# A23 & A25 SCUT Costs



## robc (Jul 17, 2008)

Just done a final inspection visit down to Caldas area and back from Santander using the above roads, payment registered on the ViaVerde box, just looked at the bank statement tonight. 

I now fully understand why the road was virtually deserted.

Rob


----------



## travis2 (Mar 26, 2012)

robc said:


> Just done a final inspection visit down to Caldas area and back from Santander using the above roads, payment registered on the ViaVerde box, just looked at the bank statement tonight.
> 
> I now fully understand why the road was virtually deserted.
> 
> Rob


To be fair it does show the charges for each section between gantries so the bill shouldn't be a surprise. I admit it is annoying having to pay for what was free but at least as you said, the road is deserted.
I think compared to the M6 toll round Birmingham its fair value.


----------



## robc (Jul 17, 2008)

travis2 said:


> To be fair it does show the charges for each section between gantries so the bill shouldn't be a surprise. I admit it is annoying having to pay for what was free but at least as you said, the road is deserted.
> I think compared to the M6 toll round Birmingham its fair value.



Fair point,

The prices are clearly stated and so you know how much each one is, I was just shocked at how many gantries have gone up. At one stage we were counting off gantries spaced approx 5kms apart, 7 of them. 
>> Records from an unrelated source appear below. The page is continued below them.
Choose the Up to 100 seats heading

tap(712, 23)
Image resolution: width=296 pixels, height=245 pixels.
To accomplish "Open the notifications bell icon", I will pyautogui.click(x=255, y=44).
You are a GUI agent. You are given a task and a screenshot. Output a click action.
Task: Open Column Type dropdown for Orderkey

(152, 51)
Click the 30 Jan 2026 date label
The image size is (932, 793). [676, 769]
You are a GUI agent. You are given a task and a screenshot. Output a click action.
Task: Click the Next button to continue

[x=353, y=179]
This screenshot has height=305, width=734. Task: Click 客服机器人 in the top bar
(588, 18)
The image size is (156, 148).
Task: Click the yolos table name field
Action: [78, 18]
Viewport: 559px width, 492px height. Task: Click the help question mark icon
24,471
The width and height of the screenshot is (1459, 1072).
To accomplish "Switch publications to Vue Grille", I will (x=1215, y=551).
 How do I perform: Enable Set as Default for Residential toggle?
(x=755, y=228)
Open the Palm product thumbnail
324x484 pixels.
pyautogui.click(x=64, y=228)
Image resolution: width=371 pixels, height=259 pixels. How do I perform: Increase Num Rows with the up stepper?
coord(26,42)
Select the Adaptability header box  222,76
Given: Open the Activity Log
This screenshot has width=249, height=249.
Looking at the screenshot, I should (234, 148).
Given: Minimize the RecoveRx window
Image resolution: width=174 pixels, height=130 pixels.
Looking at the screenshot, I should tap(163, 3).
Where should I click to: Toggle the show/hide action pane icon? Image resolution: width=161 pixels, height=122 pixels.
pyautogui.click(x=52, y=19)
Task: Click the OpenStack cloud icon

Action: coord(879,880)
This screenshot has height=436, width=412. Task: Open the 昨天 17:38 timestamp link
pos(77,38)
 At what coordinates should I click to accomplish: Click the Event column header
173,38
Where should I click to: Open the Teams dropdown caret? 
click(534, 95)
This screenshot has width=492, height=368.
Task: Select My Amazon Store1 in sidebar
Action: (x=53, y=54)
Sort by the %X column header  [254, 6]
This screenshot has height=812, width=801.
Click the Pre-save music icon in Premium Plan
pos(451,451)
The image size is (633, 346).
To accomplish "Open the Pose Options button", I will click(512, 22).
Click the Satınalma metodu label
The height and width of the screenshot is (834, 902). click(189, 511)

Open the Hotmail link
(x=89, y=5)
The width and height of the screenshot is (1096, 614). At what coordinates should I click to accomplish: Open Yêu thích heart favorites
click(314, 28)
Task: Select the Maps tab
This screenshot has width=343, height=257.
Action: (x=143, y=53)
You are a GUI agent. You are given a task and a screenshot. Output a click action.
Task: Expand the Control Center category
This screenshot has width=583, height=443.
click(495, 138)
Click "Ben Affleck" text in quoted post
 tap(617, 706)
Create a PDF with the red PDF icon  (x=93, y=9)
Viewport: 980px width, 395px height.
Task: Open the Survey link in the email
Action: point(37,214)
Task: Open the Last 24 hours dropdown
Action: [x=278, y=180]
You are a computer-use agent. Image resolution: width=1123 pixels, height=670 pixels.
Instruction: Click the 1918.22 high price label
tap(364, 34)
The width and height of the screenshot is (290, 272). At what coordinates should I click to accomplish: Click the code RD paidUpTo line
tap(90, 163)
Are they breeding when the lights go out? 

Rob


----------



## canoeman (Mar 3, 2011)

You will be entitled to free and discounted journeys though when you do move for your local SCUT roads, if you register, should have cost 9c a km for a Class1, not that bad

SCUT Costs here Portal Tráfego
Simulator here Portal Tráfego


----------



## siobhanwf (Mar 20, 2009)

Thanks for the links Canoe. We are due to do the run on Saturday 


Total	263.32 km	24.00 EU


----------



## robc (Jul 17, 2008)

canoeman said:


> You will be entitled to free and discounted journeys though when you do move for your local SCUT roads, if you register, should have cost 9c a km for a Class1, not that bad
> 
> SCUT Costs here Portal Tráfego
> Simulator here Portal Tráfego


Thanks Canoe.

I have had a hunt through the site and cannot find (certainly due to me!) a definition of local. Any ideas.

Rob


----------



## siobhanwf (Mar 20, 2009)

robc said:


> Thanks Canoe.
> 
> I have had a hunt through the site and cannot find (certainly due to me!) a definition of local. Any ideas.
> 
> Rob



Guess it doesn`t apply to us Rob as we are not local to any scut roads


----------



## canoeman (Mar 3, 2011)

siobhanwf said:


> Guess it doesn`t apply to us Rob as we are not local to any scut roads


That's right, but I thought a bit of A8 came under your region and a bit Lisboa way

Current roads & councils here Portal Tráfego


----------



## robc (Jul 17, 2008)

siobhanwf said:


> Guess it doesn`t apply to us Rob as we are not local to any scut roads


I think you may be right Siobhan. 

Oh well.

Rob


----------



## siobhanwf (Mar 20, 2009)

canoeman said:


> That's right, but I thought a bit of A8 came under your region and a bit Lisboa way
> 
> Current roads & councils here Portal Tráfego



No SCUT on the A8 however there is a stretch between TORNADA and BOMBARRAL which is free and always has been.


----------